__Instrucción 1__. En el texto sobre la llegada a Alabama, ¿cuánto dinero pidió el chofer del shuttle bus y de qué forma debía pagarse?
__Instrucción 2__. Devuelve sin cambios el tramo del texto sobre la llegada a Alabama que va desde "Sweet Home Alabama: un" hasta "hotel más barato.", ambos incluidos.

Y leo en Wikipedia (“Winston-Salem is a city in the U.S. state of North Carolina, with a 2010 population of 229,617. Winston-Salem is the county seat and largest city of Forsyth County and the fourth-largest city in the state”) lo que pudo haber sido, más que una visión mental, toda una experiencia vital. 

Sweet Home Alabama: un indocumentado wannabe


Alabama me recibió con una ley que criminaliza a los indocumentados. “Se acaba de aprobar hoy”, me dijo nervioso Miguel mientras íbamos en su carro rumbo a Fuller Home Mobile Park, un parqueadero que, envuelto en la sinuosidad boscosa de la carretera que une a Auburn con Opelike, alberga por 450 dólares mensuales a unos cuantos hispanos con nombres falsos pero con manos verdaderas con las que, de facto, trabajan para los empresarios horticultores y demás productos y servicios en uno de los estados sureños de USA con un historial abiertamente racista. A Miguel y a Víctor, mexicanos indocumentados, los conocí en el lobby del hotel cuando, por un error en la reservación de mi habitación, me quedé varado en el dilema de pagar más de lo previsto o buscar un hotel más barato.


Llegué a Alabama por tierra, debido a que Auburn –una de tantas pequeñas ciudades universitarias apenas si pobladas por profesores, trabajadores y estudiantes– no cuenta con vuelos comerciales. Llegué por aire a Atlanta, Georgia, en cuyo aeropuerto confieso haber cometido el pecado no menos racista de la estereotipación: al deambular por esos enormes pasillos creí ver –lo juro por el bote mezclero que en mi ciudad traigo como carro– a Michio Kaku. Tuve, en mi fuero interno, la seguridad de que me había topado con el físico y divulgador científico encumbrado hoy como celebridad gracias a History Channel. Amén de sus rasgos asiáticos, era él con su estilizado peinado de largos cabellos canosos y su mirada vivaz. Cámara colgando del cuello, shorts cafés y tenis blancos con calcetines blanquísimos llegando casi a la rodilla, deambulaba como yo entre los souvenirs y la tienda de cambio, despistado y curioso a la vez. A pesar del atuendo vacacional, él lucía todo su espíritu académico y newyorquino que visita por primera vez la América profunda; y yo lucía todo mi azoro de mestizo mexicano que no sabe muy bien cómo llegó a The South. Ya nos alejábamos. Dudé un instante, pero me resolví a hacerlo: “excuse me, sir…” Lentamente volteó a verme, mientras yo pensaba en pedirle que me autografiara una novela de César Aira, un boleto de avión o siquiera una servilleta lonchera. “Are you Michio Kaku? Su mirada se tornó displicente sin llegar a la ira y, levantando su mano derecha para dibujar un golpe de desprecio al aire, siguió su camino. Fui, como se puede leer, poco más que un idiota. Avancé patético hasta la salida, donde esperé por seis horas una shuttle bus que me cruzaría al estado de Alabama. El chofer me pidió 50 dólares en efectivo, pues mi tarjeta había sido rechazada. El karma actúa de maneras misteriosas y a veces relativamente expeditas.

__Entradas del listado__.

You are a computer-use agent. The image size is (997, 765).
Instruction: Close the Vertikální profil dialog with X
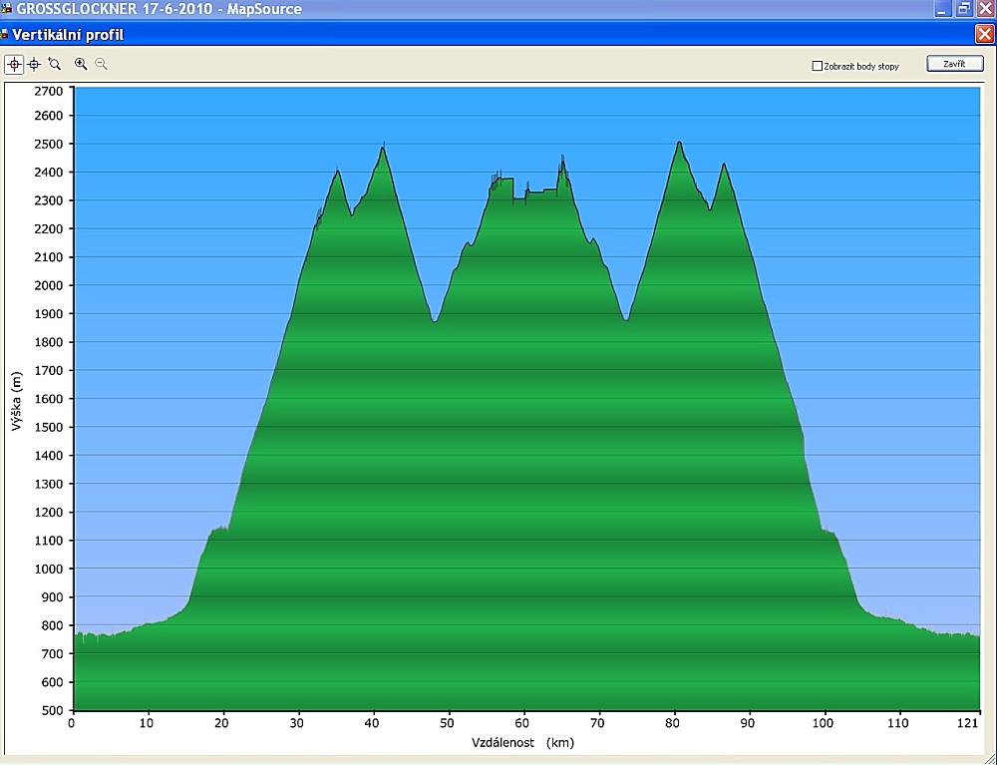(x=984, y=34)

==

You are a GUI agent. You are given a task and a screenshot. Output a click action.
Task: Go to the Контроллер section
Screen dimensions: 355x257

__Respuesta 1__. 50 dólares en efectivo.

__Respuesta 2__.
Sweet Home Alabama: un indocumentado wannabe


Alabama me recibió con una ley que criminaliza a los indocumentados. “Se acaba de aprobar hoy”, me dijo nervioso Miguel mientras íbamos en su carro rumbo a Fuller Home Mobile Park, un parqueadero que, envuelto en la sinuosidad boscosa de la carretera que une a Auburn con Opelike, alberga por 450 dólares mensuales a unos cuantos hispanos con nombres falsos pero con manos verdaderas con las que, de facto, trabajan para los empresarios horticultores y demás productos y servicios en uno de los estados sureños de USA con un historial abiertamente racista. A Miguel y a Víctor, mexicanos indocumentados, los conocí en el lobby del hotel cuando, por un error en la reservación de mi habitación, me quedé varado en el dilema de pagar más de lo previsto o buscar un hotel más barato.